Tarefa pedida:
Por favor, transcreva sem nenhuma alteração o trecho do texto sobre gestão de riscos e crises que se inicia nas palavras "- O que engloba" e se encerra em "últimos 10 anos?".

- O que engloba a gestão de riscos e crises e qual a contribuição deste processo para as organizações?
Gestão de riscos e gestão de crises são dois processos multidisciplinares, bastante abrangentes no contexto organizacional. Especificamente pelo viés da Comunicação, são processos que auxiliam as organizações a minimizar o impacto dos riscos provocados pela sua atuação em sociedade e a trabalhar de forma planejada na prevenção e contenção de crises.
- No seu ponto de vista, as organizações brasileiras avançaram na gestão de riscos e crises nos últimos 10 anos?
Nos últimos 10 anos percebe-se um avanço significativo em contextos organizacionais no que trata a atenção para situações de risco e crise. Contudo, ainda temos muito a avançar na perspectiva de constituição de equipes e processos que consolidem práticas sistemáticas de gestão. A atenção da mídia e da sociedade para grandes crises e desastres, especialmente no contexto de indústrias e órgãos públicos, tem levado gestores a compreender a importância de os temas serem tratados de forma mais profissionalizada. Pesquisas recentes realizadas pelo Grupo de Pesquisa Risco, Crise e Comunicação (RCCOm), parceria institucional entre UFRGS e PUCRS, demonstram que organizações de todos os setores despertam o interesse para a gestão de risco e crise quando passam por algum evento conflituosos ou quando percebem seus concorrentes vivendo situações dessa natureza. Porém, ainda atuam de forma muito mais reativa do que proativa na criação de estruturas e processos organizacionais que trabalhem a cultura da prevenção e da gestão profissional dos temas.

Dados:
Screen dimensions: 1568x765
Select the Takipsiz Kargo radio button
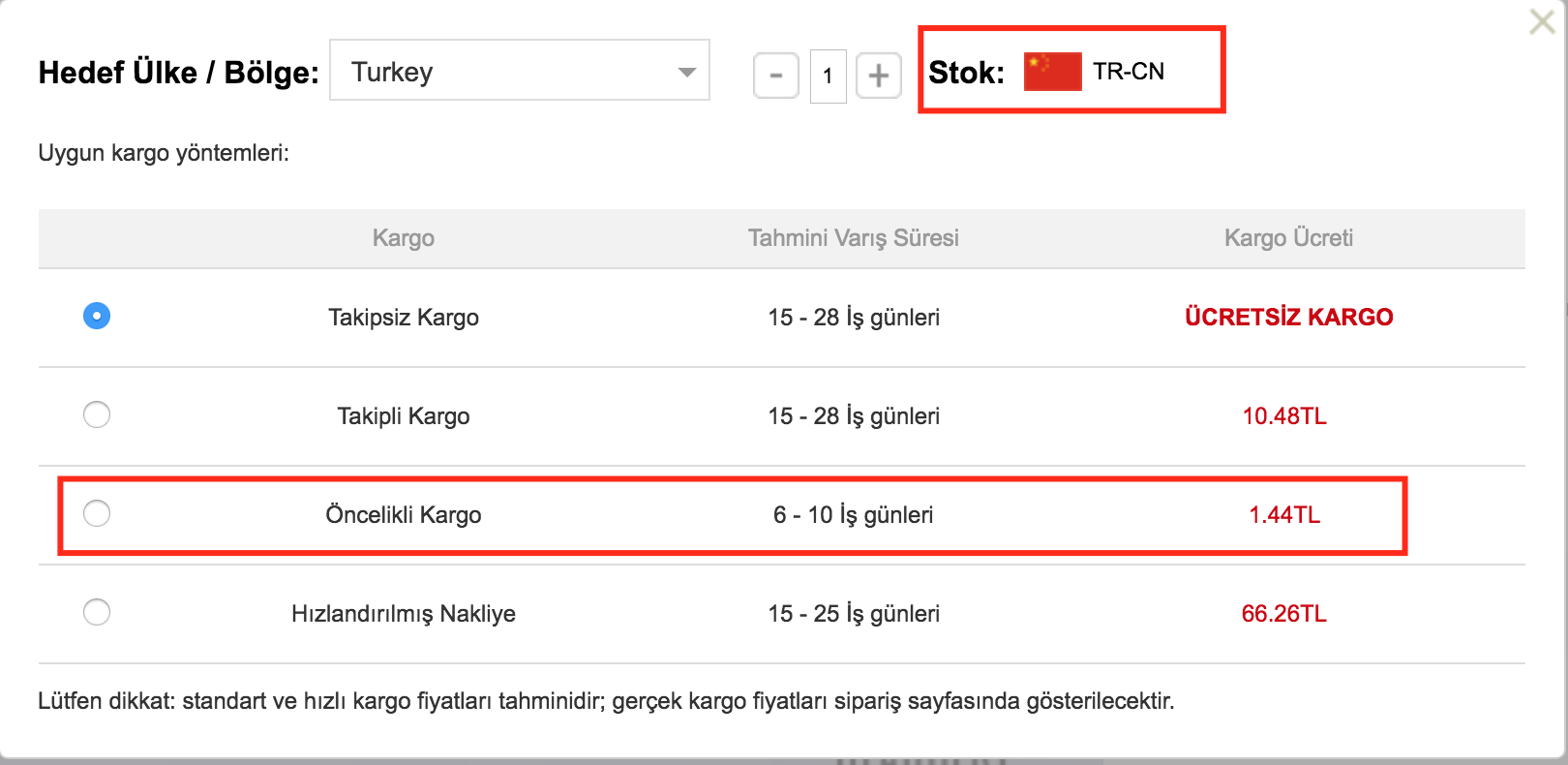click(97, 316)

Sua resposta:
- O que engloba a gestão de riscos e crises e qual a contribuição deste processo para as organizações?
Gestão de riscos e gestão de crises são dois processos multidisciplinares, bastante abrangentes no contexto organizacional. Especificamente pelo viés da Comunicação, são processos que auxiliam as organizações a minimizar o impacto dos riscos provocados pela sua atuação em sociedade e a trabalhar de forma planejada na prevenção e contenção de crises.
- No seu ponto de vista, as organizações brasileiras avançaram na gestão de riscos e crises nos últimos 10 anos?